**Passage to read**
=== Section Start ===

A Recurring Attack Pattern
This incident fits a documented and growing pattern of frontend attacks against high-traffic Web3 platforms. In May 2025, Curve Finance lost $3.5 million after attackers redirected its frontend traffic to a phishing site linked to the Inferno Drainer toolkit; that attack was detected and mitigated by Hypernative, a blockchain security monitoring firm, demonstrating that third-party monitoring infrastructure exists and can provide meaningful protection in comparable incidents. Arrakis Finance suffered a similar DNS compromise in January 2025. Radiant Capital faced a more sophisticated variant when attackers compromised developer devices to inject malicious code into the Safe wallet interface, resulting in approximately $50 million in losses.
What makes these attacks particularly dangerous is that no amount of smart contract auditing prevents them. The vulnerability lies in access controls around domain registrars and web hosting accounts, not in the on-chain code itself.
Regional Risk: Why Emerging Market Users Face Greater Exposure
The attack carries heightened implications for retail users across South Asia and Sub-Saharan Africa, two of the fastest-growing regions for on-chain crypto activity. The Asia-Pacific region recorded a 69% year-over-year increase in crypto value received in 2025, rising from $1.4 trillion to $2.36 trillion. India, Pakistan, and Vietnam were among the leading countries for fastest-growing on-chain activity in the region, and both India and Pakistan ranked among Chainalysis's top global crypto adoption countries for 2025. Sub-Saharan Africa received over $205 billion in on-chain value between July 2024 and June 2025, with retail transfers below $10,000 accounting for over 8% of regional activity, compared to a 6% global average.
Nigeria's crypto activity surged specifically in March 2025 following a currency devaluation event, a detail that helps explain why retail users across the region may have been especially active on platforms like Bonk.fun at the time of this incident.

=== Section End ===

**Task goal**
Using the passage on crypto frontend attacks, answer each item on its own line, numbered to match.
1. How much did Curve Finance lose in May 2025?
2. From what amount to what amount did crypto value received in the Asia-Pacific region rise in 2025?
3. In which month did Nigeria's crypto activity surge after a currency devaluation event?

**Given data**
=== Section Start ===

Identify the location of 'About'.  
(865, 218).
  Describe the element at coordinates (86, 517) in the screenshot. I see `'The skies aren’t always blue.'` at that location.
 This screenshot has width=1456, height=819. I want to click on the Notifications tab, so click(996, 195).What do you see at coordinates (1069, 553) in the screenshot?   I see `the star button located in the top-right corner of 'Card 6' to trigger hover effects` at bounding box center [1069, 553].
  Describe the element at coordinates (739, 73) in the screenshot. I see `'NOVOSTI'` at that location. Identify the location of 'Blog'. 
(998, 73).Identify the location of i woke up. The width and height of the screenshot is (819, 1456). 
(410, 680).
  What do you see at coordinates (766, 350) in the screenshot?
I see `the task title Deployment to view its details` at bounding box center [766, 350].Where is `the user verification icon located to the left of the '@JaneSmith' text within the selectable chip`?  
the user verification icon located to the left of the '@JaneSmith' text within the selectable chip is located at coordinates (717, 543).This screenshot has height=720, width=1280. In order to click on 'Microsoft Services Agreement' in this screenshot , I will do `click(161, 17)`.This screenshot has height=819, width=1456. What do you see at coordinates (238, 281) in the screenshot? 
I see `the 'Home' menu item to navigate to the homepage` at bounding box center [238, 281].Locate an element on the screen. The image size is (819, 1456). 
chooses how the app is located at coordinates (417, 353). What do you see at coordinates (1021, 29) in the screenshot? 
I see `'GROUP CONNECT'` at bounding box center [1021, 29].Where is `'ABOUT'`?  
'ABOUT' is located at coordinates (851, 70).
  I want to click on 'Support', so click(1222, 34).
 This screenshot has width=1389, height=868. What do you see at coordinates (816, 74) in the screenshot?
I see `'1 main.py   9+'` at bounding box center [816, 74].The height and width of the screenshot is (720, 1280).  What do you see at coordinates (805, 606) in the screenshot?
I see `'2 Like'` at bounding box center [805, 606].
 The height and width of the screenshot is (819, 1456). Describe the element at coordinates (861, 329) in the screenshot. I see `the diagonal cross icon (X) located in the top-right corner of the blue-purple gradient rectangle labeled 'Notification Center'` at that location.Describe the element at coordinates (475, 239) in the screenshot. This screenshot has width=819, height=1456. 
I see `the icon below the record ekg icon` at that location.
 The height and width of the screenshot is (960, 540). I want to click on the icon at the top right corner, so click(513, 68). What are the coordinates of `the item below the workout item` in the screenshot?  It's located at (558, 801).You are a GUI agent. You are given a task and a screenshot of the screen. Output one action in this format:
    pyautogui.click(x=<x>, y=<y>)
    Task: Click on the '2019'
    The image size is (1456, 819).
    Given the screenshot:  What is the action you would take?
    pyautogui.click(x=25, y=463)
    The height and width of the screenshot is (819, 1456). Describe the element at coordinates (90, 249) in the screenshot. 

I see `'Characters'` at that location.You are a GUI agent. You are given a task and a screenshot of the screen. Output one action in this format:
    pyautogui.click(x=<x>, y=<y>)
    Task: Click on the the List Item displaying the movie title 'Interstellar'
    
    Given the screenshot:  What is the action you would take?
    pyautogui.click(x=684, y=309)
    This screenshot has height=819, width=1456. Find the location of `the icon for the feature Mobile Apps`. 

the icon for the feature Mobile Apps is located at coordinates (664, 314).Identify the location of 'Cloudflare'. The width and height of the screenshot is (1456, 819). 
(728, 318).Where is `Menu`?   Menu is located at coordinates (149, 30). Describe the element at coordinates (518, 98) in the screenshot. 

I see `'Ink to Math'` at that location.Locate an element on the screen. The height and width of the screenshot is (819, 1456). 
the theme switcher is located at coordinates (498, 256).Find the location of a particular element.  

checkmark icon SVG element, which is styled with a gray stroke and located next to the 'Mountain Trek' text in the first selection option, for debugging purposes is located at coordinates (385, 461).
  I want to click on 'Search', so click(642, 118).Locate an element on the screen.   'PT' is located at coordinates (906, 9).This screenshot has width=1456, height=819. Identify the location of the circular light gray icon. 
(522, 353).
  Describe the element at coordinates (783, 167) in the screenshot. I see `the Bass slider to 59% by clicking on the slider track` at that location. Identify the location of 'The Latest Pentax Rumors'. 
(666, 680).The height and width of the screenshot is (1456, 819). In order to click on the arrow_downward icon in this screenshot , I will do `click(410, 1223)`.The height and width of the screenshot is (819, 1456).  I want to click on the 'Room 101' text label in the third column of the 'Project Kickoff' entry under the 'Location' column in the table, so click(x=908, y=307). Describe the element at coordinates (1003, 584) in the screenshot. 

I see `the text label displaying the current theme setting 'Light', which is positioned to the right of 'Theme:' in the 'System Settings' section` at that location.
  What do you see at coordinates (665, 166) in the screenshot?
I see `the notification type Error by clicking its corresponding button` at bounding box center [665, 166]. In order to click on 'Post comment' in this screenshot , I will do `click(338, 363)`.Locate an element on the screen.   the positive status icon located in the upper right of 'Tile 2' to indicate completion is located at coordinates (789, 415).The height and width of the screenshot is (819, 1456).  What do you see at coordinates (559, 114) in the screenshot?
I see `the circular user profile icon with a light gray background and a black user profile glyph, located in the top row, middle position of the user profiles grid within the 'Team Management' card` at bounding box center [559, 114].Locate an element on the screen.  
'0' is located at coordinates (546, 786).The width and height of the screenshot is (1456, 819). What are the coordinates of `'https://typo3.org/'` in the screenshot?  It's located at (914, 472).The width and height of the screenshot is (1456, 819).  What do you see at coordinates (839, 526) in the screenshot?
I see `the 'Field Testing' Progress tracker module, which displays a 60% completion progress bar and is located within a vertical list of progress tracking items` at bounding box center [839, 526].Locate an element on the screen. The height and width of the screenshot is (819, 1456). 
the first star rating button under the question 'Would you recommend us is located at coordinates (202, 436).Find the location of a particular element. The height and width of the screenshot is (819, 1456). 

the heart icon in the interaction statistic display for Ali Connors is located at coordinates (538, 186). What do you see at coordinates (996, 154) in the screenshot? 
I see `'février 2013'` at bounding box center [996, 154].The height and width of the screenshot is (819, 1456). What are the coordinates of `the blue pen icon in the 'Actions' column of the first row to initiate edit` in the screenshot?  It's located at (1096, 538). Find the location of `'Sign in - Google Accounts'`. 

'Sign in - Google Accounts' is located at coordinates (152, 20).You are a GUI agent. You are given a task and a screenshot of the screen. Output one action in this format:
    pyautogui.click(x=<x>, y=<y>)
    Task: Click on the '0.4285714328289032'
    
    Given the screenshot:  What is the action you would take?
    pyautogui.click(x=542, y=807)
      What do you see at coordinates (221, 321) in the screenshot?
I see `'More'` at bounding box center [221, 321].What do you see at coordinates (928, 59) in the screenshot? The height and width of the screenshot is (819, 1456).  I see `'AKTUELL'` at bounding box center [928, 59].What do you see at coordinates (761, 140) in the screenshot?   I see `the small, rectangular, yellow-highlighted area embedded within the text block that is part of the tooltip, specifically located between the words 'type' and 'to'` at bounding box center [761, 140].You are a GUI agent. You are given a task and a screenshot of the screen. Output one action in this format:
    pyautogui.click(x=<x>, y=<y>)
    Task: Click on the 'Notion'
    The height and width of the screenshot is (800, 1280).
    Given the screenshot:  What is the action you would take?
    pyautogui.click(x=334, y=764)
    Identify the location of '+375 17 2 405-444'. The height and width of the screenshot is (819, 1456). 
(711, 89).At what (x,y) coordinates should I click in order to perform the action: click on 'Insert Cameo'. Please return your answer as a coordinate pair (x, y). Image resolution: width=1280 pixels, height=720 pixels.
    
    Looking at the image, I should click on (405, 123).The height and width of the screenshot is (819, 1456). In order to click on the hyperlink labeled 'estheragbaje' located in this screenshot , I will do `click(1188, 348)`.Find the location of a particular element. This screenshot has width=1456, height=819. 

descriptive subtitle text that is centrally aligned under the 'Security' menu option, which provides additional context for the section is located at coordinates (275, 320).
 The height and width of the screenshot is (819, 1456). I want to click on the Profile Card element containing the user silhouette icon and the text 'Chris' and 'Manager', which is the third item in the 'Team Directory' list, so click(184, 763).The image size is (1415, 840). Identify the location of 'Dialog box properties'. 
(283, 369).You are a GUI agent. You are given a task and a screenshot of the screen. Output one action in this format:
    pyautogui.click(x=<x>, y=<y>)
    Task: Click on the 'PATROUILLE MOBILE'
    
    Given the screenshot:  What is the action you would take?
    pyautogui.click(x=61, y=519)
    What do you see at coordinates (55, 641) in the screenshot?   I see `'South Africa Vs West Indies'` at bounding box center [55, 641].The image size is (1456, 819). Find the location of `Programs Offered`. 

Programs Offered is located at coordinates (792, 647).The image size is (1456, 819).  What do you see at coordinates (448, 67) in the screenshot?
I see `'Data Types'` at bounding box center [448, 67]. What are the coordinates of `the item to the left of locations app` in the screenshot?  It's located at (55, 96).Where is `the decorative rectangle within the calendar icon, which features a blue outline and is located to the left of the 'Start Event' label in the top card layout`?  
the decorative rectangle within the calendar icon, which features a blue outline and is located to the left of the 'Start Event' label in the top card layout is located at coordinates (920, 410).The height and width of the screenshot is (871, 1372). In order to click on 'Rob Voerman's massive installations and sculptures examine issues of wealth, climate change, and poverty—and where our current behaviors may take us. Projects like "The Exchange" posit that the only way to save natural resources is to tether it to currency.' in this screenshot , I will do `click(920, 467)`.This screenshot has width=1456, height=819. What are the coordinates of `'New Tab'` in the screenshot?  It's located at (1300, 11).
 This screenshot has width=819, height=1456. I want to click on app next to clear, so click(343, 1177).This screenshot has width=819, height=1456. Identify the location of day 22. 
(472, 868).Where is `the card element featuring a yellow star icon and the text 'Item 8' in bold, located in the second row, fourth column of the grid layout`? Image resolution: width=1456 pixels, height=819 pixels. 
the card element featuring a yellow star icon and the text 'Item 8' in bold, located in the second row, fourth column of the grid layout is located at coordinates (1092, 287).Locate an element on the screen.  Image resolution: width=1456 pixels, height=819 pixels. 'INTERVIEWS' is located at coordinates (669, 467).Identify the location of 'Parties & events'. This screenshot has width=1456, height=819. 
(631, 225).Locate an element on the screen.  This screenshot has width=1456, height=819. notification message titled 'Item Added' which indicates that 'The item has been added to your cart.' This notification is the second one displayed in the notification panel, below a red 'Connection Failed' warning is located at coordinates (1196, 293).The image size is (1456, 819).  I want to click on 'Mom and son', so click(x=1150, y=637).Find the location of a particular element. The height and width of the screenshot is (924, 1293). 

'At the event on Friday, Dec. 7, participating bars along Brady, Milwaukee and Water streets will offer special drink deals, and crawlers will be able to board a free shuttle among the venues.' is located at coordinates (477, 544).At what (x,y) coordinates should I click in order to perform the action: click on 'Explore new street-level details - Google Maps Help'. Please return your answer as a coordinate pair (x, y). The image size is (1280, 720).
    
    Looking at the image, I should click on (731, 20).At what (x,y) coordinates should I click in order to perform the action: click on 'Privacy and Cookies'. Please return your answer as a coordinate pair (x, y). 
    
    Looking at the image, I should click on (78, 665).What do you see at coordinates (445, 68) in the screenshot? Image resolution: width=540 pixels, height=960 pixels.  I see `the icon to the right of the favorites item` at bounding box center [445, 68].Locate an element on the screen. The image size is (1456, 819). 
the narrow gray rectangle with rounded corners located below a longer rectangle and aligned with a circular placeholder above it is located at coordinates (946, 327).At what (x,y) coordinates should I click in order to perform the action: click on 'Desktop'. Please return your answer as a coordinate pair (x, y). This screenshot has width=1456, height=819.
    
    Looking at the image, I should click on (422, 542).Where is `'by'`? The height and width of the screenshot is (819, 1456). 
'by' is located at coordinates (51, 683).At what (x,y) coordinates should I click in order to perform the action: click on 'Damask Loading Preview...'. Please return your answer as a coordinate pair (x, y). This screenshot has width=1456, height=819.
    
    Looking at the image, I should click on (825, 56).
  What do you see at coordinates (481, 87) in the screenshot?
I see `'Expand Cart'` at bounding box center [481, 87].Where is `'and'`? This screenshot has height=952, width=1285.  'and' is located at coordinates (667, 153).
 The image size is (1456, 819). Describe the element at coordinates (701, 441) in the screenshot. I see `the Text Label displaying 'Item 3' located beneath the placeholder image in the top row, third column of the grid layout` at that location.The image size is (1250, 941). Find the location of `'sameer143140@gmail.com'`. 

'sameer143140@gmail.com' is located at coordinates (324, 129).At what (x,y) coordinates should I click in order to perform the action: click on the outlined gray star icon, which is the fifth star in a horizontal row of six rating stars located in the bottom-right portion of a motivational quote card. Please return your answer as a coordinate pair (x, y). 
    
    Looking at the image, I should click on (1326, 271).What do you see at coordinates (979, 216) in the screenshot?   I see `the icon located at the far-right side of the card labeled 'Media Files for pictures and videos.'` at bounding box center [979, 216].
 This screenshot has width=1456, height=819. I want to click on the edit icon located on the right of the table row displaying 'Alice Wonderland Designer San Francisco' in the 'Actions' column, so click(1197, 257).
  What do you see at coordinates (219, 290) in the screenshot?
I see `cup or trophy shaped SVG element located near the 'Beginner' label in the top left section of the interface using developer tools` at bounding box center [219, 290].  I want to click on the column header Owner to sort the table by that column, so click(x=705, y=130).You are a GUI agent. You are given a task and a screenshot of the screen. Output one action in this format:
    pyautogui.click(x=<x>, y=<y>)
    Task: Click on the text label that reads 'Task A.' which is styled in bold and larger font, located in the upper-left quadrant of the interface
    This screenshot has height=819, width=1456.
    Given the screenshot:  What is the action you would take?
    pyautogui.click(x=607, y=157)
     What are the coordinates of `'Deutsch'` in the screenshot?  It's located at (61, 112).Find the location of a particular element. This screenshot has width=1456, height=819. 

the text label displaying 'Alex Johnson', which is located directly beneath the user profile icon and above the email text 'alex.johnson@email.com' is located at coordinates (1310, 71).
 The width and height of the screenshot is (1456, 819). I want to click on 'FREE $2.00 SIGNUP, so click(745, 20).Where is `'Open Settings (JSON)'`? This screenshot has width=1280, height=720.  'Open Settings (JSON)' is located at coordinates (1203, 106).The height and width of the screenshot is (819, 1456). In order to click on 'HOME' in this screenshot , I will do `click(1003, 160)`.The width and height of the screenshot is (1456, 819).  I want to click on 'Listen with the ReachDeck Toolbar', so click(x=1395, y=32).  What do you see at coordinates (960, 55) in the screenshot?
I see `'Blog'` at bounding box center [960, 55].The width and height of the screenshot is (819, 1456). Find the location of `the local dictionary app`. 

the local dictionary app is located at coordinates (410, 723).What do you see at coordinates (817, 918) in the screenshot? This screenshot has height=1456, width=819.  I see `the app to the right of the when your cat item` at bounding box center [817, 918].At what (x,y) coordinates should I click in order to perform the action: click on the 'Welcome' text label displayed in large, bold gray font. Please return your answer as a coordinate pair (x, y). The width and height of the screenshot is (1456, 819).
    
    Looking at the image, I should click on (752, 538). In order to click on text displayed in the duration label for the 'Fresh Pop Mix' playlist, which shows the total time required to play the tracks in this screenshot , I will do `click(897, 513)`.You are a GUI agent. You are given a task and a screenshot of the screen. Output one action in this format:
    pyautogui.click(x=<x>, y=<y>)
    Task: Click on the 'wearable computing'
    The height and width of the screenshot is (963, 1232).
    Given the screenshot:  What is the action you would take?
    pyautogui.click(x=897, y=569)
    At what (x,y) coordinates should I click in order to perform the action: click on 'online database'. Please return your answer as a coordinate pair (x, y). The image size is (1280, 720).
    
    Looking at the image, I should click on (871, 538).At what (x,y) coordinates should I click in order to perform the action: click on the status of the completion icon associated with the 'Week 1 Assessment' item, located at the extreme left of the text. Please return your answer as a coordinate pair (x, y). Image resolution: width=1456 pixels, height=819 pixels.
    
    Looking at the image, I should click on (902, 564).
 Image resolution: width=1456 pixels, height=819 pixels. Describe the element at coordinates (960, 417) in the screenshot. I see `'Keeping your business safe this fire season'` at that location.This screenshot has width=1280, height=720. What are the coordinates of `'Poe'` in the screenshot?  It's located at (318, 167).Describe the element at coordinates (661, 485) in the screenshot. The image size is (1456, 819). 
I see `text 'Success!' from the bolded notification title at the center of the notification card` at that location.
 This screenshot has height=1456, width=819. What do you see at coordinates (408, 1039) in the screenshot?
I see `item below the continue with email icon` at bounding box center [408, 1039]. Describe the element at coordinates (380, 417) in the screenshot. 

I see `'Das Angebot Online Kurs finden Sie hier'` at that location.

=== Section End ===

**Written response**
1. $3.5 million
2. From $1.4 trillion to $2.36 trillion
3. March 2025